The world is so exquisite with so much love
and moral depth, that there is no reason to deceive ourselves with pretty
stories for which there's little good evidence. Far better it seems to me, in
our vulnerability, is to look death in the eye and to be grateful every day for
the brief but magnificent opportunity that life provides.
On cannabis
The cannabis experience has greatly improved
my appreciation for art, a subject which I had never much appreciated before.
The understanding of the intent of the artist which I can achieve when high
sometimes carries over to when I'm down. This is one of many human frontiers
which cannabis has helped me traverse. There also have been some art-related
insights — I don't know whether they are true or false, but they were fun to
formulate.
On experiment
Our perceptions may be distorted by training and prejudice or merely because of the limitations of our sense organs, which, of course, perceive directly but a small fraction of the phenomena of the world.
Even so straightforward a question as whether in the absence of friction a pound of lead falls faster than a gram of fluff was answered incorrectly by Aristotle and almost everyone else before the time of Galileo.
Science is based on experiment, on a willingness to challenge old dogma, on an openness to see the universe as it really is.

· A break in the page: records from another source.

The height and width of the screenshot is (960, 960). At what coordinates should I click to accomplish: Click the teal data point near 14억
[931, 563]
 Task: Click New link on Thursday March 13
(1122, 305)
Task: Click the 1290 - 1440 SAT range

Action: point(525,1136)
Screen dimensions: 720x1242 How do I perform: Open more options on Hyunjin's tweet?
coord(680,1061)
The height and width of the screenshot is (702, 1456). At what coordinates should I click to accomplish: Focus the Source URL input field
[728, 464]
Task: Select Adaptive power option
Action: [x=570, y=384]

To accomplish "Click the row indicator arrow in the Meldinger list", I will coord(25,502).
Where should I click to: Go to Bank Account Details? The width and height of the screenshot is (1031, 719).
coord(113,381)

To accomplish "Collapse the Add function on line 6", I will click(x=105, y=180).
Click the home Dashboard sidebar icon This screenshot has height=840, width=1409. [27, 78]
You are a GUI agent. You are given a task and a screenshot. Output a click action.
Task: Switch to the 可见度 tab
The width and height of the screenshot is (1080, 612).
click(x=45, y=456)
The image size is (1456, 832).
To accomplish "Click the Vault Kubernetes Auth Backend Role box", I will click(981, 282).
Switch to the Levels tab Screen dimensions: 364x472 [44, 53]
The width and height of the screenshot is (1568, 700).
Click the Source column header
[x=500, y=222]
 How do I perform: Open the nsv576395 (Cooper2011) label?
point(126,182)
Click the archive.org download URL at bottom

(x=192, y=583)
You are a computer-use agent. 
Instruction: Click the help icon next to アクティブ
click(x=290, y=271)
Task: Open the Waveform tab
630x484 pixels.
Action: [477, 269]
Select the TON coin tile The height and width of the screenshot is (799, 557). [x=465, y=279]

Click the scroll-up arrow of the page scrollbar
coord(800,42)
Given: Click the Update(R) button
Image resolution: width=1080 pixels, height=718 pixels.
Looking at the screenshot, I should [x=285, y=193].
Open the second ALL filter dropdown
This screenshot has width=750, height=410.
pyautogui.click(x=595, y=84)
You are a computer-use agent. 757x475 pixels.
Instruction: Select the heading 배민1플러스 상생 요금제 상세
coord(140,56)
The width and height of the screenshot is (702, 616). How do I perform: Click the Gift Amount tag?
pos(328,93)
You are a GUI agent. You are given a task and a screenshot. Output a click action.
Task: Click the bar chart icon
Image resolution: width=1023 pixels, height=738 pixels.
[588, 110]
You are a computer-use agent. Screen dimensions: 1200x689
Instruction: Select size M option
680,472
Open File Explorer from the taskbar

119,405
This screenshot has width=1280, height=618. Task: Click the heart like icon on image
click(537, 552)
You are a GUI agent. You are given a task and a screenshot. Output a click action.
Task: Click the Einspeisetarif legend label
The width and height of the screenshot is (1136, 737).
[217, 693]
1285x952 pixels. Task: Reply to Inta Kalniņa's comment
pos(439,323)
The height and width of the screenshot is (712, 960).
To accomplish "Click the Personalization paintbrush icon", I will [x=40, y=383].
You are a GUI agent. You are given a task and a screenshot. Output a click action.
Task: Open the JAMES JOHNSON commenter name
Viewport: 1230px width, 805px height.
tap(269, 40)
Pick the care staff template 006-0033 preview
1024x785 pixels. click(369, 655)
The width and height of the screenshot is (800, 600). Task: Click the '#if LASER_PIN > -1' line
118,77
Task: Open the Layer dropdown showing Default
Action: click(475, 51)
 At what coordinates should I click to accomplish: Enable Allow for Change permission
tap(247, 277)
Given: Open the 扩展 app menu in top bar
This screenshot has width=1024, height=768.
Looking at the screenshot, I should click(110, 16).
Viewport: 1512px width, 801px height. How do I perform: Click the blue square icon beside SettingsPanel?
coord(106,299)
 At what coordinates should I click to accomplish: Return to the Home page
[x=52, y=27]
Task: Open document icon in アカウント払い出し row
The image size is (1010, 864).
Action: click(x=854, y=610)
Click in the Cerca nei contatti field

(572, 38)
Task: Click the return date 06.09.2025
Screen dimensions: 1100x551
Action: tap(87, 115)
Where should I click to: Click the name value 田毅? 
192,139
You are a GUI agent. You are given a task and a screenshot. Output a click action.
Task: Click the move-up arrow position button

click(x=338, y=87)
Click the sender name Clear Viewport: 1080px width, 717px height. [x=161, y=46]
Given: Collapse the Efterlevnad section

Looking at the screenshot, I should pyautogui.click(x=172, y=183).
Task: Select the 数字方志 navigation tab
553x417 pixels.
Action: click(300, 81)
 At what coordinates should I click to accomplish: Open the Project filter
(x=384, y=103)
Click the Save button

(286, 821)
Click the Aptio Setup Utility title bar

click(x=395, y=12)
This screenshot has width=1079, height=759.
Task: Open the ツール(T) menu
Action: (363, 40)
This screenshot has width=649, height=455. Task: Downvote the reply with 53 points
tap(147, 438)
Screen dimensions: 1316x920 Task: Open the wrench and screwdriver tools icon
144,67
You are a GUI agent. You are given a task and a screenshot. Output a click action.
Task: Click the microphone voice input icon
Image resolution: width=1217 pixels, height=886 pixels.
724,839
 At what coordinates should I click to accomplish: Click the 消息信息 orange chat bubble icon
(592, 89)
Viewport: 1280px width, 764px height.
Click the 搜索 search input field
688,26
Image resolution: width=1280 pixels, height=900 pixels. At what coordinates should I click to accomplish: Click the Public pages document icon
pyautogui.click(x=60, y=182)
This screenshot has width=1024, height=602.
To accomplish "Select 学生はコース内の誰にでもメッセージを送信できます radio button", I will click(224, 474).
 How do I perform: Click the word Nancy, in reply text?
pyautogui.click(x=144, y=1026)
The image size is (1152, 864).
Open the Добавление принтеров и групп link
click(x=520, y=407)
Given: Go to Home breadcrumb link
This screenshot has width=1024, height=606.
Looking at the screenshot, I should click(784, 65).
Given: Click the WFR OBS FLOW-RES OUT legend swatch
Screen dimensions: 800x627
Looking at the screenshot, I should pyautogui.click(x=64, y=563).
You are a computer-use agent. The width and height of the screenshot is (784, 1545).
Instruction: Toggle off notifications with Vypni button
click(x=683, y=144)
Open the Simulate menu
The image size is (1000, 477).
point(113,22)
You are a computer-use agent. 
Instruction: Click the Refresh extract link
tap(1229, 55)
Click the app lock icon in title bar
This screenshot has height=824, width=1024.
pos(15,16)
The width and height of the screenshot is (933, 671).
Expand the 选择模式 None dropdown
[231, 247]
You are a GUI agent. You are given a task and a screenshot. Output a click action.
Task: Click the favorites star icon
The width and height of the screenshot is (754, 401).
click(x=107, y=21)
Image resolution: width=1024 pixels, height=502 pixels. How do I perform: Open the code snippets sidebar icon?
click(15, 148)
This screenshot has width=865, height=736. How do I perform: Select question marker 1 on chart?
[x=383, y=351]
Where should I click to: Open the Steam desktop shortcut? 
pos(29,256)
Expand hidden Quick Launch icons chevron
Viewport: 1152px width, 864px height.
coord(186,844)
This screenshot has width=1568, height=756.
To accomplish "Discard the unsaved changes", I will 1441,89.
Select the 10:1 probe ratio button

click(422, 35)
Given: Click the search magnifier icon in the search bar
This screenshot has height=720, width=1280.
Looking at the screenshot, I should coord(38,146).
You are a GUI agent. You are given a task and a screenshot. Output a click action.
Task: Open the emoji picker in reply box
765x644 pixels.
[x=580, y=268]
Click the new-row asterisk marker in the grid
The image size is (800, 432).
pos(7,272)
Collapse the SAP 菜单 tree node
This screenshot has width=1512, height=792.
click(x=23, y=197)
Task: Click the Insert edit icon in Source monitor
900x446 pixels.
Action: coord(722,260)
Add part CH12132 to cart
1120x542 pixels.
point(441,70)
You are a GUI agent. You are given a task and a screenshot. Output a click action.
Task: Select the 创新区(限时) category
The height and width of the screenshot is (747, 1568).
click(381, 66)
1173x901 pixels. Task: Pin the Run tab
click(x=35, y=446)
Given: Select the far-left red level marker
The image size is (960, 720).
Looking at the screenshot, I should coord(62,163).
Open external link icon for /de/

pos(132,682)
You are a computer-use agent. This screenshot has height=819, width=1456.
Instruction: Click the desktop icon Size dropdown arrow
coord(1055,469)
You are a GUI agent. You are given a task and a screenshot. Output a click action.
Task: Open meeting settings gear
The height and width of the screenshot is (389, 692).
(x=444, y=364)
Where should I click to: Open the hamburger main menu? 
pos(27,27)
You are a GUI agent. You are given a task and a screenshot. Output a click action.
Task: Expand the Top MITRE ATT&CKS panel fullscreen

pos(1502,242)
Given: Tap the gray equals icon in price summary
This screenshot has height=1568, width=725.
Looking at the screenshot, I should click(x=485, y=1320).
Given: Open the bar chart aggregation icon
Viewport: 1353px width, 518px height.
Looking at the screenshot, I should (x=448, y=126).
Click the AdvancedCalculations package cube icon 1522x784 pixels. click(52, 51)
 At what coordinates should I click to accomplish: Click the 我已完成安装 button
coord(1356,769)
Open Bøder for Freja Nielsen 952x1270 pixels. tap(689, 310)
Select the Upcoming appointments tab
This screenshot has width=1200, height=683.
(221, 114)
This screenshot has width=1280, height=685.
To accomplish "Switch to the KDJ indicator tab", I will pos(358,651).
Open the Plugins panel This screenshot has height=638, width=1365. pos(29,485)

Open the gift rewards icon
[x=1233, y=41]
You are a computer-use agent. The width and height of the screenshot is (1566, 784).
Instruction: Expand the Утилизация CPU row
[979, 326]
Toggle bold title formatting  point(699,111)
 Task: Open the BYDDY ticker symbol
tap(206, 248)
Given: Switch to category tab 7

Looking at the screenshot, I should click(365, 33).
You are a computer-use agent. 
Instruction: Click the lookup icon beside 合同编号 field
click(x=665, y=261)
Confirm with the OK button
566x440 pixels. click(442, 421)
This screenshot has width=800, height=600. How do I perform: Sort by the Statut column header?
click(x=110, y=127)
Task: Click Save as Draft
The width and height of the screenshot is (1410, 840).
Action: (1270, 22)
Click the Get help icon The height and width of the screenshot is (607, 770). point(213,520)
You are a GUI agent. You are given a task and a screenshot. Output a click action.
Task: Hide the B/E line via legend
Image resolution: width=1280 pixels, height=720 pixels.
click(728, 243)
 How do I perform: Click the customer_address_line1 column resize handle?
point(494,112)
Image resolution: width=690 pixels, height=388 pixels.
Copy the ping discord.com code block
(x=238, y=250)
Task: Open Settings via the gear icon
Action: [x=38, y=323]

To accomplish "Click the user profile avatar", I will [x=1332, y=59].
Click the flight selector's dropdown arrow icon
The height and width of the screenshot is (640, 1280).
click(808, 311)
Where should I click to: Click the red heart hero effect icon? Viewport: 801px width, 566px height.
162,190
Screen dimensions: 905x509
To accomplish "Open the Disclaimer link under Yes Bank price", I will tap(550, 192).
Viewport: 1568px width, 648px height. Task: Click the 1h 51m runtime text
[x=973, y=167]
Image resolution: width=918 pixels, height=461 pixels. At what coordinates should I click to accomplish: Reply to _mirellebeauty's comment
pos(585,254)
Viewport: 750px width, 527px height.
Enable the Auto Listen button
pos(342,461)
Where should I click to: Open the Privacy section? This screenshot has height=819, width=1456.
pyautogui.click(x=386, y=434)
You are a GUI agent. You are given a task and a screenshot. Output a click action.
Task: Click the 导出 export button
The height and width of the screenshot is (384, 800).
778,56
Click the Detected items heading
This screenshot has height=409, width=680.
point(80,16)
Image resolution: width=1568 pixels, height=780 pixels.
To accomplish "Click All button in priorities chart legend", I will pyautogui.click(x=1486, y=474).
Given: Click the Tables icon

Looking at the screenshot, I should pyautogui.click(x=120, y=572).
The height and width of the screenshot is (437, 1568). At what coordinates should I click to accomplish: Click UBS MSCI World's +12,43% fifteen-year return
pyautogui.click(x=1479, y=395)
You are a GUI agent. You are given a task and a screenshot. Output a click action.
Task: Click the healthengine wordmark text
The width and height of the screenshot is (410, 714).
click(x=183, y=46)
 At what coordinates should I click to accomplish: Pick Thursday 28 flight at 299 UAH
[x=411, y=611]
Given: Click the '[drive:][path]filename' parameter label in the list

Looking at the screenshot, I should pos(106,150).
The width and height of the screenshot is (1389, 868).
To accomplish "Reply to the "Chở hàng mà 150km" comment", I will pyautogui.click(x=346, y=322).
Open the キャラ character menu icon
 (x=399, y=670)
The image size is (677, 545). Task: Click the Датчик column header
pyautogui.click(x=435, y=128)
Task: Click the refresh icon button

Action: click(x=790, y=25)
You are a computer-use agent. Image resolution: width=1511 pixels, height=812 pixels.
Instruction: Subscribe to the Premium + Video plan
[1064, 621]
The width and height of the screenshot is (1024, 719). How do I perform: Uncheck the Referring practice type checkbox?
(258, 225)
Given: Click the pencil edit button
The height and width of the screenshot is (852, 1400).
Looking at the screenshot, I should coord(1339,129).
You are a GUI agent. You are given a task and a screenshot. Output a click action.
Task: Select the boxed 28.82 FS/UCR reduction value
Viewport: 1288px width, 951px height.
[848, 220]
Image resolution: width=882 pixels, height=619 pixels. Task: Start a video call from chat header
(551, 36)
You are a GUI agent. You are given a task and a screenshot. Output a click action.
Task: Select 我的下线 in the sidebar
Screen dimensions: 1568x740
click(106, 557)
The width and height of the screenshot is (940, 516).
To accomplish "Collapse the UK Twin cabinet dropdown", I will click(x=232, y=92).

Accordingly, science sometimes requires courage—at the very least the courage to question the conventional wisdom.
On God
The idea that a God or gods is necessary to effect one or more of these origins has been under repeated attack over the last few thousand years. Because we know something about phototropism and plant hormones, we can understand the opening of the morning glory independent of divine micro-intervention. It is the same for the entire skein of causality back to the origin of the universe. As we learn more and more about the universe, there seems less and less for God to do.
On our place in the cosmos
We are the local embodiment of a Cosmos grown to self-awareness. We have begun to contemplate our origins: starstuff pondering the stars; organized assemblages of ten billion billion billion atoms considering the evolution of atoms; tracing the long journey by which, here at least, consciousness arose. Our loyalties are to the species and the planet. We speak for Earth. Our obligation to survive is owed not just to ourselves but also to that Cosmos, ancient and vast, from which we spring.
On the future
I worry that, especially as the Millennium edges nearer, pseudo-science and superstition will seem year by year more tempting, the siren song of unreason more sonorous and attractive. Where have we heard it before? Whenever our ethnic or national prejudices are aroused, in times of scarcity, during challenges to national self-esteem or nerve, when we agonize about our diminished cosmic place and purpose, or when fanaticism is bubbling up around us-then, habits of thought familiar from ages past reach for the controls. The candle flame gutters. Its little pool of light trembles. Darkness gathers. The demons begin to stir.
On books
The whole idea of what happens when you read a book, I find absolutely stunning. Here's some product of a
tree, little black squiggles on it, you open it up, an inside your head is the
voice of someone speaking, who may have been dead 3000 years, and there he is
talking directly to you, what a magical thing that is.